Ao explicitamente adotar a narrativa do governo venezuelano, o Brasil perde a chance de mediar entre o presidente Maduro e a oposição. Abre mão, portanto, de participar de um dos maiores e mais difíceis conflitos na América do Sul. A postura limita o espaço do Brasil para exercer liderança na região.
Lula disse achar impossível “que não exista o mínimo de democracia” na Venezuela, e que o assessor especial Celso Amorim foi à Venezuela e disse nunca ter “encontrado tanta tranquilidade”. Onde está o erro nessa visão de mundo do Lula, na sua opinião? Existe democracia na Venezuela?

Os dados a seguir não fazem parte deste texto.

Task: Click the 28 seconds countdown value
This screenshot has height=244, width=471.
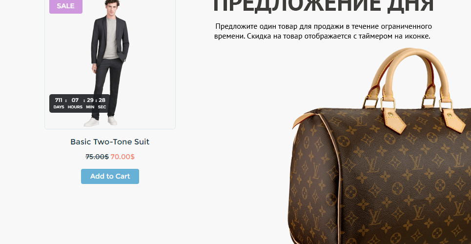Action: click(102, 101)
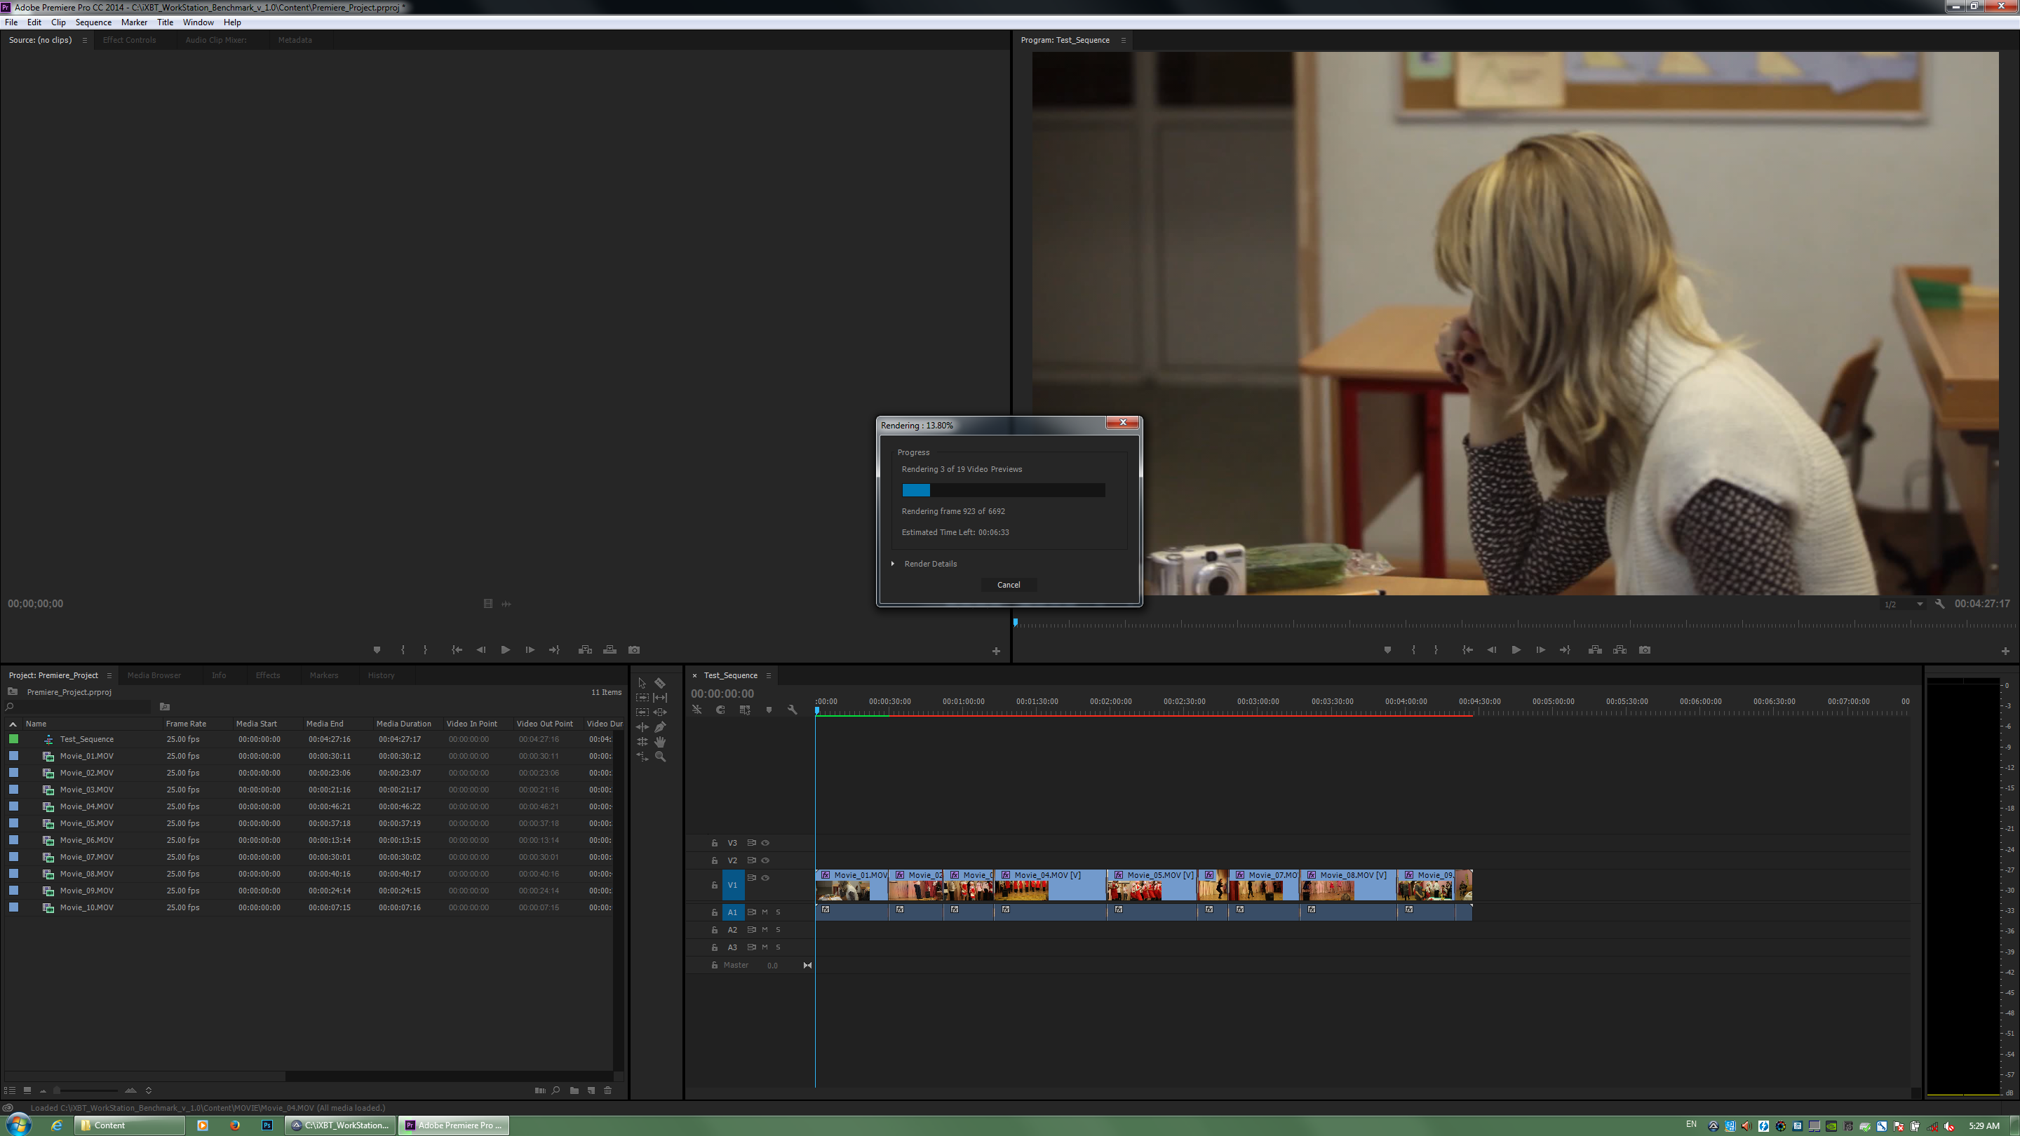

A erosão da democracia Venezuela vem ocorrendo desde a primeira reeleição de Hugo Chávez em 2006, quando lideranças com ambições autoritárias costumam intensificar a repressão. A partir daí, Chávez adotou medidas claramente ditatoriais como não renovar licenças de canais de TV críticos ao Governo, enfraquecer a assembleia nacional e prender e intimidar juízes. Militarizou o governo e combateu as universidades públicas e a sociedade civil. Conseguiu tudo isso com bastante facilidade porque conseguiu, temporariamente, aumentar os gastos sociais graças aos altos preços de petróleo, mas mesmo no auge, já dava para perceber que a economia ia implodir em algum momento. Mas sem dúvida ainda há resquícios de democracia na Venezuela. Apesar da repressão, é fácil encontrar venezuelanos dispostos a criticar o governo. O Estado venezuelano é fraco e não controla partes do território. É muito diferente de Cuba, onde o governo controla praticamente tudo e onde as pessoas têm medo de falar mal do governo mesmo a portas fechadas.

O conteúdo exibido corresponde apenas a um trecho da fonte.